--ミラポイントは、そもそもメールアプライアンスの提供からスタートし、その後、セキュリティに関する機能を付加してきています。メッセージングシステムやセキュリティシステムを個別に提供するベンダーと比べて、どのような優位点があるのでしょうか。
我々は、セキュリティはメッセージをデリバリする上で、必須の機能だと考えています。その中でもミラポイントが特にユニークなのは、「RazorGate」のようなセキュリティ製品が、メッセージングの製品と同じコードベースで作られている点です。機器に流れるビットストリームだけを見ているのではなく、ユーザーごとに特定されたメッセージをシステム上で認識できるほか、何か問題が起こった場合でも対応や復旧が容易です。
RazorGateは、ミラポイント以外のメールシステムにも組み込んで利用できるもので、米国や欧州を中心として急激に売上を伸ばし、現在では全体の40%を占めるほどになっています。
--RazorGateでは、特に誤認識率が極めて低いというアンチスパム機能が売りのひとつになっているようですが、スパムソリューションへの需要は大きいのでしょうか。
はい。

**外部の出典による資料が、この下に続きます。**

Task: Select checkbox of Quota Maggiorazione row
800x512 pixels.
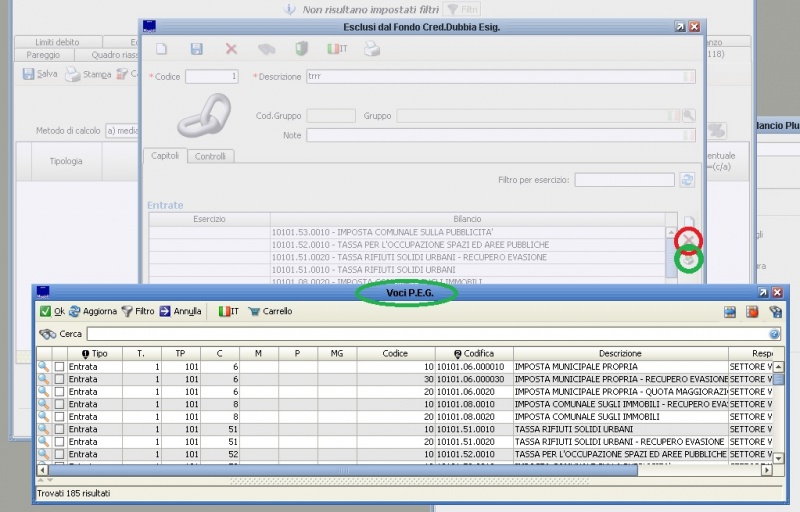Action: click(59, 391)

今でも、アンチウイルスの必要性は変わりませんが、今後のビジネスドライバーとしてはスパムメール対策の機能が重要だと考えています。われわれがアプライアンスとして提供するアンチスパムの機能では、ユニークなヒューリスティックによるスパム判別を行っています。これは、個別のメールの内容を見るというよりは、公衆網からISPへと入ってくるトラフィックのパターンを見て、大量発信などのスパムメール特有のパターンに含まれるメールに対して、スパムの判別を行うものです。ユーザーはメールの内容を見ることさえなく、スパムメールをブロックすることができます。
--SOX、J-SOXといった新たな法制への対応ニーズは、ミラポイントのビジネスにおけるドライバーとなっていますか?
米国におけるSOX法の施行は、メッセージングシステムに必要となる要素を広げるためのドライバーとなりました。日本でもまもなく施行される、いわゆるJ-SOXに合わせて、10月中旬には「Compliance Vault」という製品を発表しました。これは、メッセージのアーカイブとリトリーブのための機能を提供する製品です。これも、RazorGate同様、他社製のメッセージングシステムに組み込んで利用することが可能です。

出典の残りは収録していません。